> Aufgabe 1
Zitiere aus den Datensätzen wörtlich die Zeilen von der Zeile mit „The image size is (875, 2299).“ bis einschließlich der Zeile mit „click(824, 2202)“, und nur diese.

> Seitenauszug
⟨

Im vergangenen Jahr gab es politischen Streit um die Anerkennung unserer Leistungen. Auf der Festveranstaltung der Berlin-Brandenburgischen Akademie der Wissenschaften (BBAW) 2003 hatte sich Präsident Simon mit abwertenden Worten zur Leibniz-Sozietät über budgetäre Folgen durch die vom Wissenschaftssenator erwogene finanzielle Unterstützung für die Leibniz- Sozietät durch eine kleine Kürzung im Haushalt der BBAW beklagt. Wenig bedacht hatte er, dass die Diffamierungen auch Mitglieder der eigenen Akademie und deren Kooperationspartner trafen. Wir haben sachlich reagiert. Obwohl damals noch nichts entschieden war, wurde uns zur finanziellen Anerkennung der Leistungen durch den Senat schon gratuliert. Die Debatte ging weiter. Das Institut für Hochschulforschung in Wittenberg empfahl in der Expertise „Die Ost-Berliner Wissenschaft im vereinigten Berlin" vom Dezember 2003, kurz HoF-Studie genannt, die Förderung der Leibniz-Sozietät ständig zu sichern. Es wird festgestellt: „Die Leibniz-Sozietät ist die größte Einrichtung der ,Zweiten Wissenschaftskultur’ und verfügt durch ihre Neuaufnahmen ... über intensive personelle Verbindungen in die 'erste Wissenschaftskultur’". Sachlich richtig sei es, so die Studie, da die Leibniz-Sozietät und die Berlin-Brandenburgische Akademie der Wissenschaften „aus der selben Quelle stammten, nämlich der Preußischen resp. DDR-Akademie, von den fünf Millionen Euro, die Berlin zum Acht-Millionen-Euro-Etat der BBAW beiträgt, die bescheidene Summe von 30000 EUR für die Schließung einer vereinigungsbedingten Gerechtigkeitslücke zu verwenden". 

Politische Angriffe gegen diese Forderung blieben nicht aus. Wir setzten dagegen unseren Kurs fort, durch wissenschaftliche Leistungen zu überzeugen. Damit konnten wir einerseits der Kritik entgehen, nostalgisch am Alten festzuhalten und andererseits diejenigen Ignoranten zurückweisen, die Ergebnisse unserer Reform nicht zur Kenntnis nehmen wollen.

⟩

> Bereitgestelltes Material

⟨

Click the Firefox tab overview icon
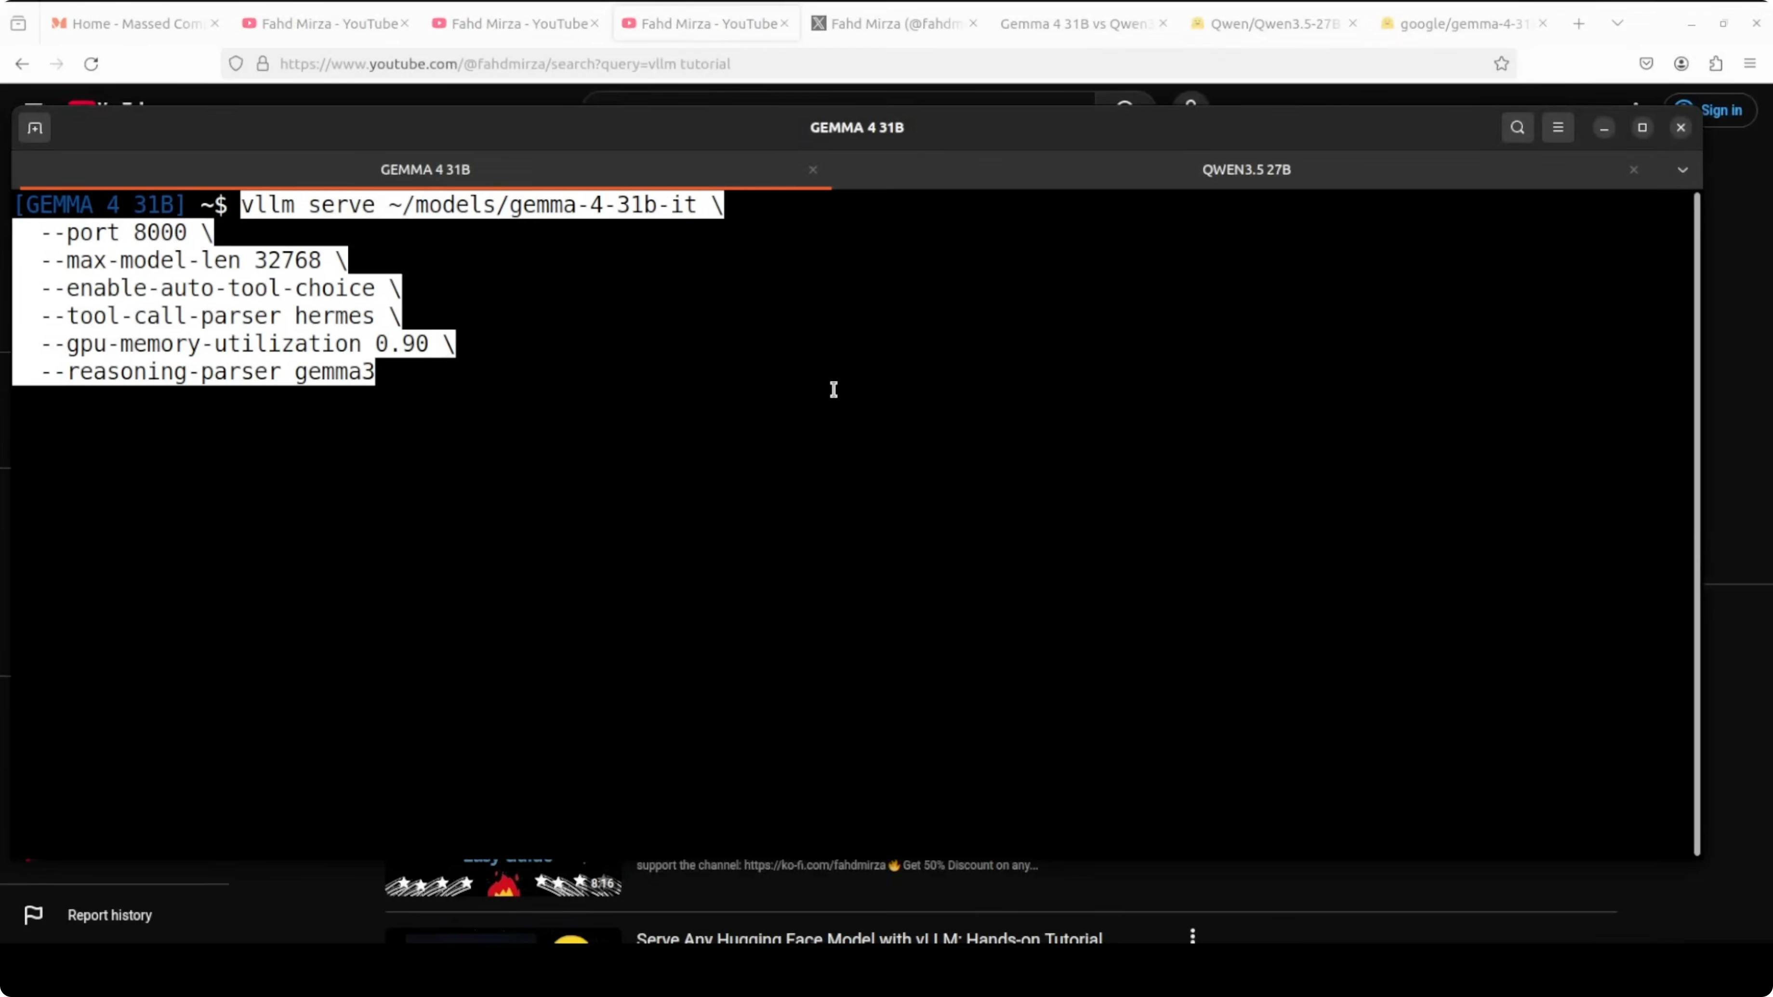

⟩
⟨

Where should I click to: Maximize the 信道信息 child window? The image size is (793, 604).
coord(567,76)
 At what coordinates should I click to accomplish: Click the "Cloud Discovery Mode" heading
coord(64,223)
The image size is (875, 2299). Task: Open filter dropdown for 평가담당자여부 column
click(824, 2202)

⟩
⟨

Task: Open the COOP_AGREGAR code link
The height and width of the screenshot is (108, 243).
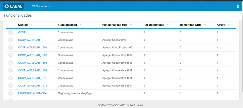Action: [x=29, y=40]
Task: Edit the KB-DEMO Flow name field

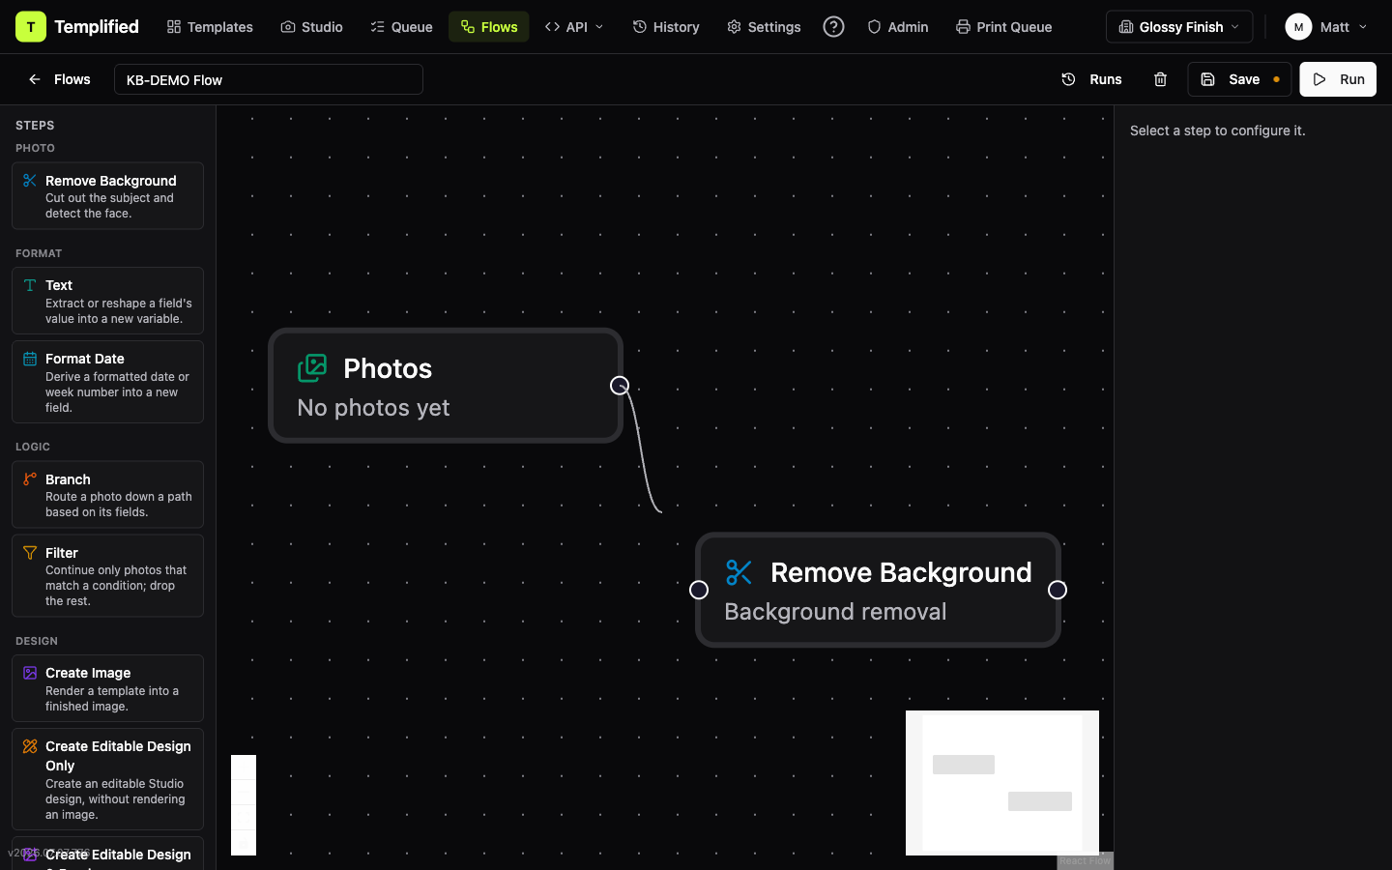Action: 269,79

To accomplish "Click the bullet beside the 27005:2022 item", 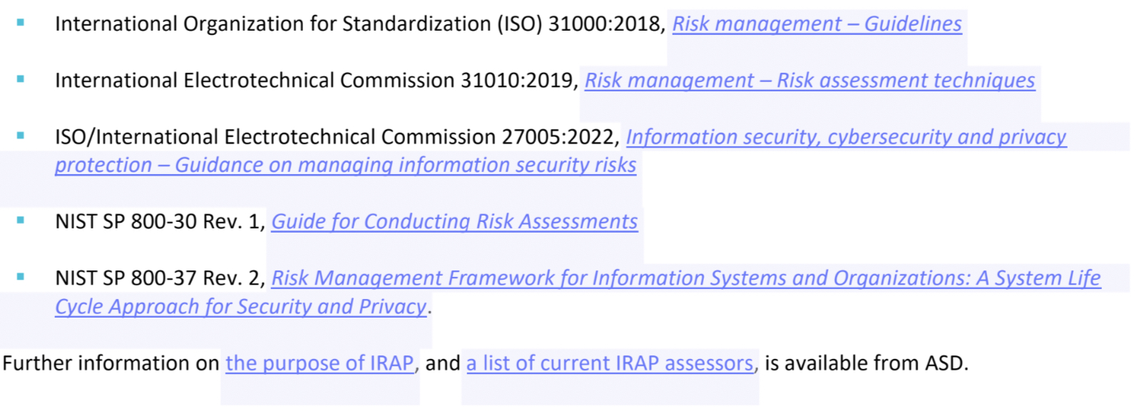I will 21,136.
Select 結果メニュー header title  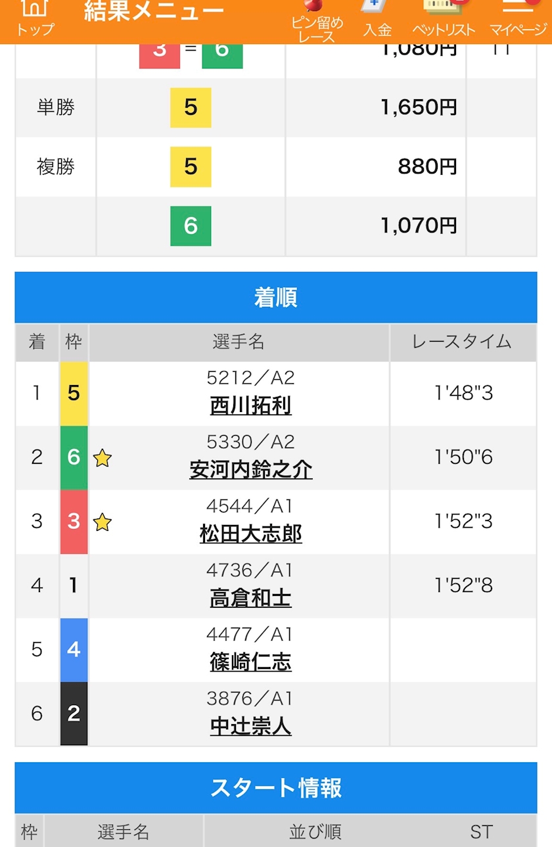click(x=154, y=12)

⟩

> Aufgabe 2
Gib aus dem Seitenauszug über die Leibniz-Sozietät die Stelle von „Politische Angriffe gegen“ bis einschließlich „Kenntnis nehmen wollen.“ unverändert aus.

> Lösung 1
The image size is (875, 2299). Task: Open filter dropdown for 평가담당자여부 column
click(824, 2202)

> Lösung 2
Politische Angriffe gegen diese Forderung blieben nicht aus. Wir setzten dagegen unseren Kurs fort, durch wissenschaftliche Leistungen zu überzeugen. Damit konnten wir einerseits der Kritik entgehen, nostalgisch am Alten festzuhalten und andererseits diejenigen Ignoranten zurückweisen, die Ergebnisse unserer Reform nicht zur Kenntnis nehmen wollen.